_Problem to work on_
Copy, pictures aside: the lines below from the one that holds "Click left arrow on Na okres slider handle" through the final line of the listing, both ends included, exactly as they are and nothing else.

━━━━

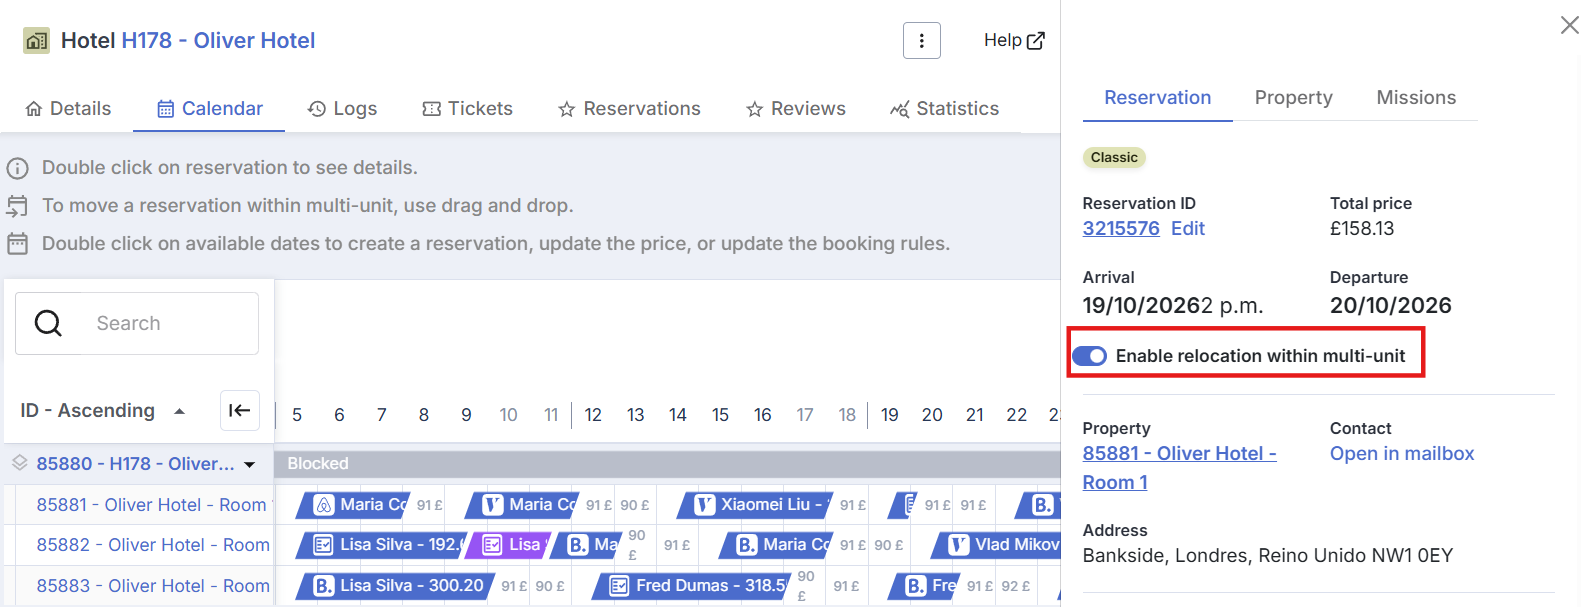Open the Help external link icon
Screen dimensions: 1581x607
(x=1036, y=41)
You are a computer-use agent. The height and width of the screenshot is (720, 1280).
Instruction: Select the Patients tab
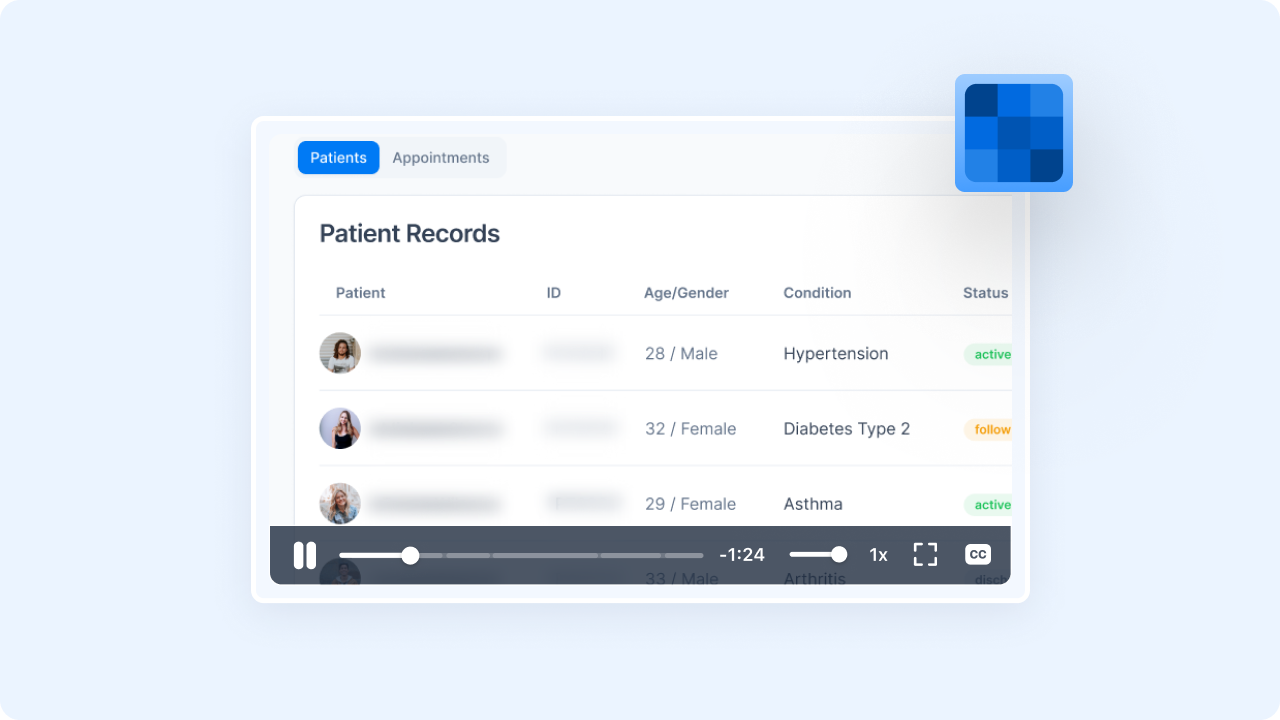point(338,158)
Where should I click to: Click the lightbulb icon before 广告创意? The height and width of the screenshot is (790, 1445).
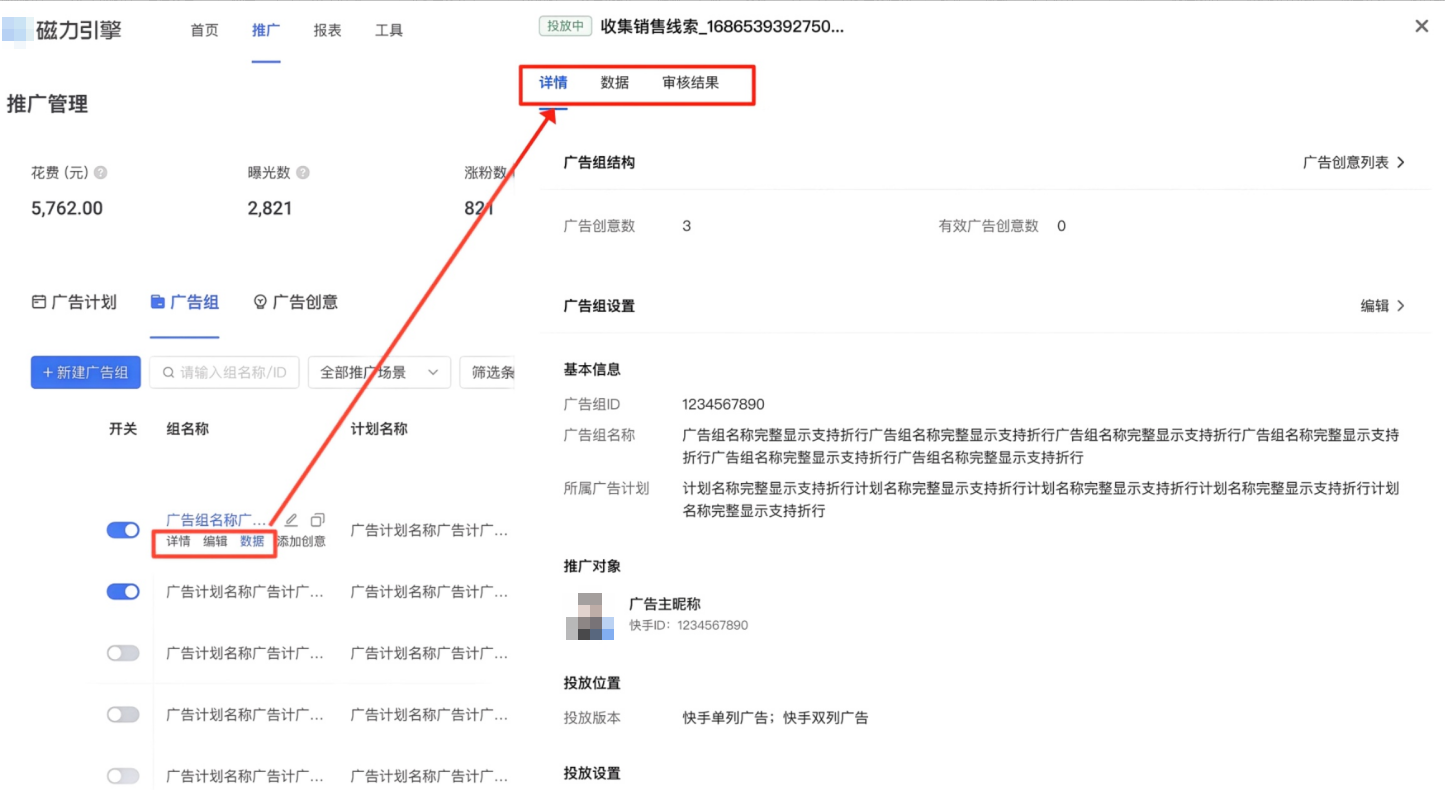[262, 302]
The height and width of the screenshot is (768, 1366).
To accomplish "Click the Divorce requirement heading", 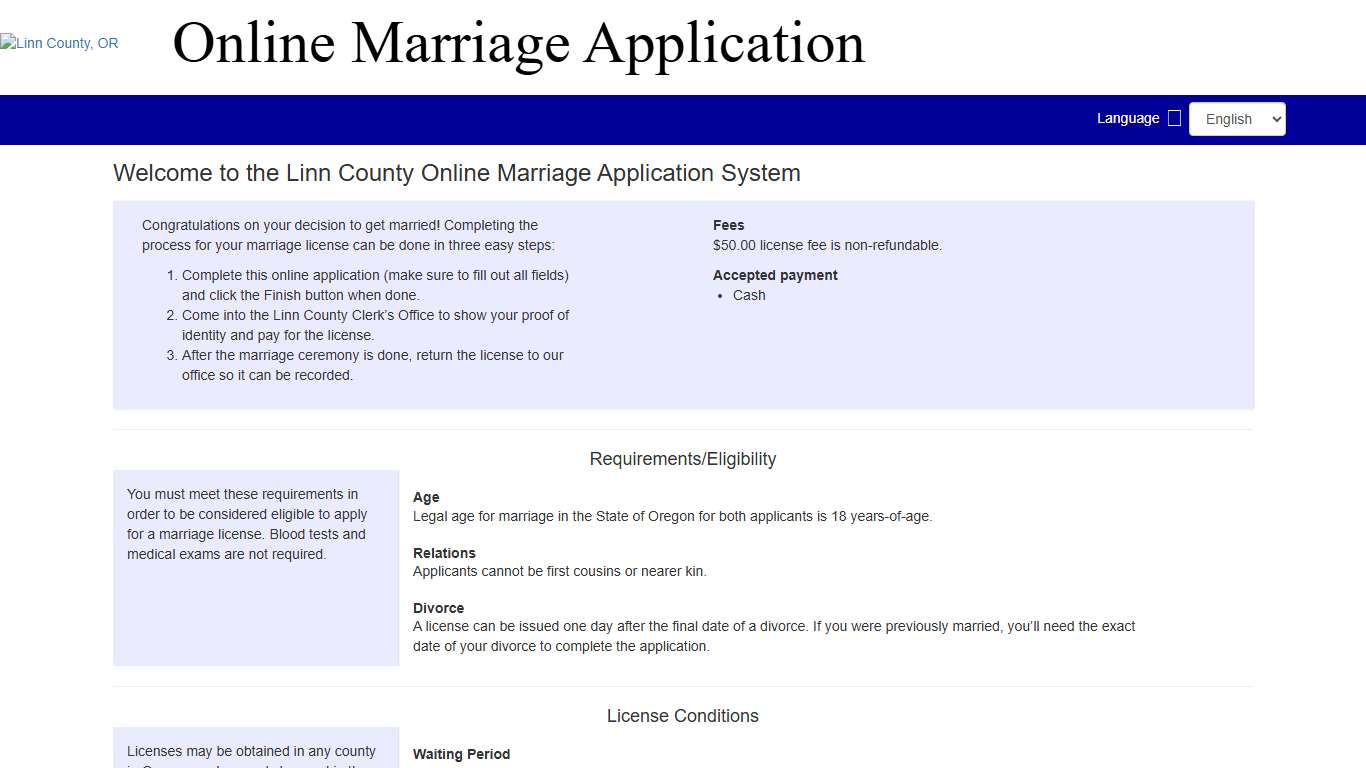I will click(x=438, y=608).
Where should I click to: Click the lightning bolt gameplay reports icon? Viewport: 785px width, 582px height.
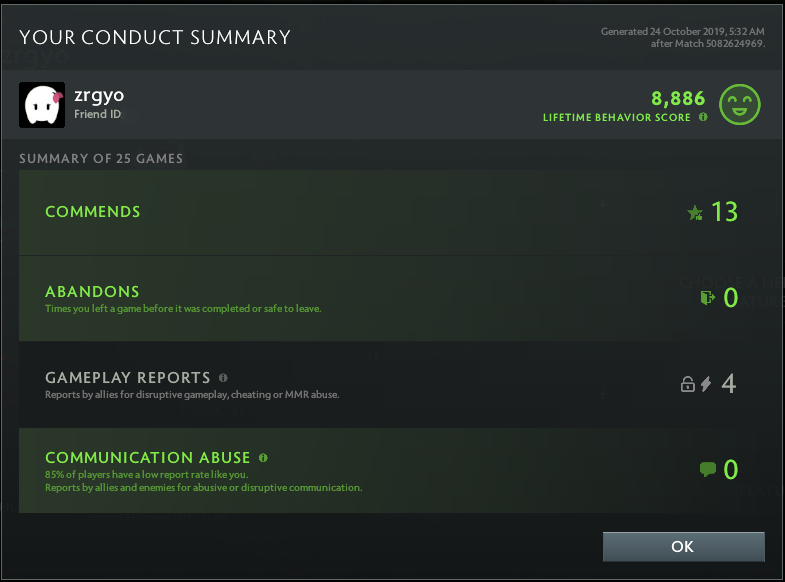pyautogui.click(x=706, y=384)
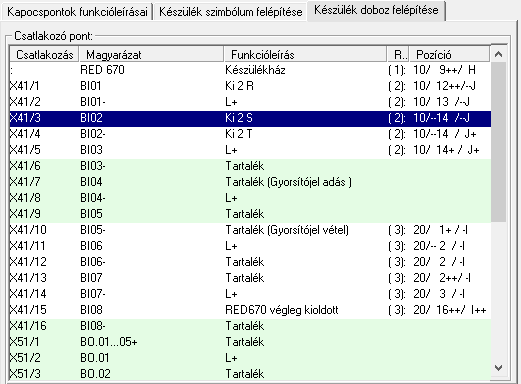Select row X51/1 BO.01...05+

tap(250, 342)
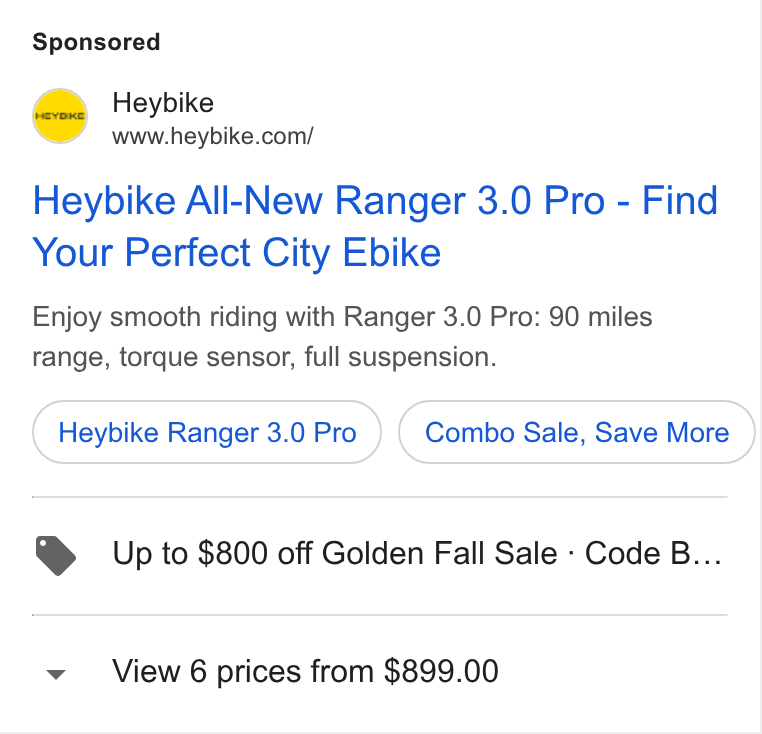Click the Ranger 3.0 Pro - Find headline line
762x734 pixels.
[526, 201]
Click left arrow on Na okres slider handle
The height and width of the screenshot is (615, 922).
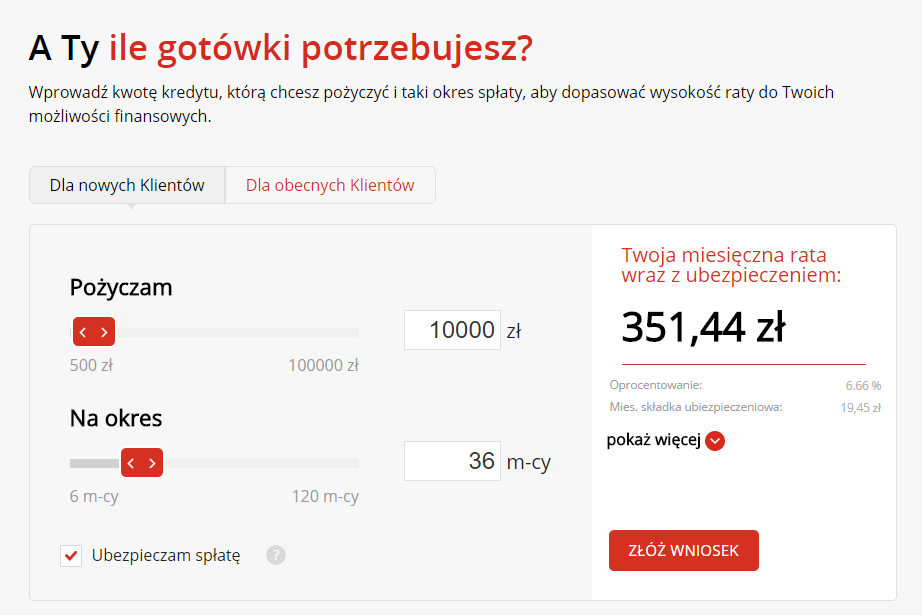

━━━━

_Solved exercise_
Click left arrow on Na okres slider handle
The height and width of the screenshot is (615, 922).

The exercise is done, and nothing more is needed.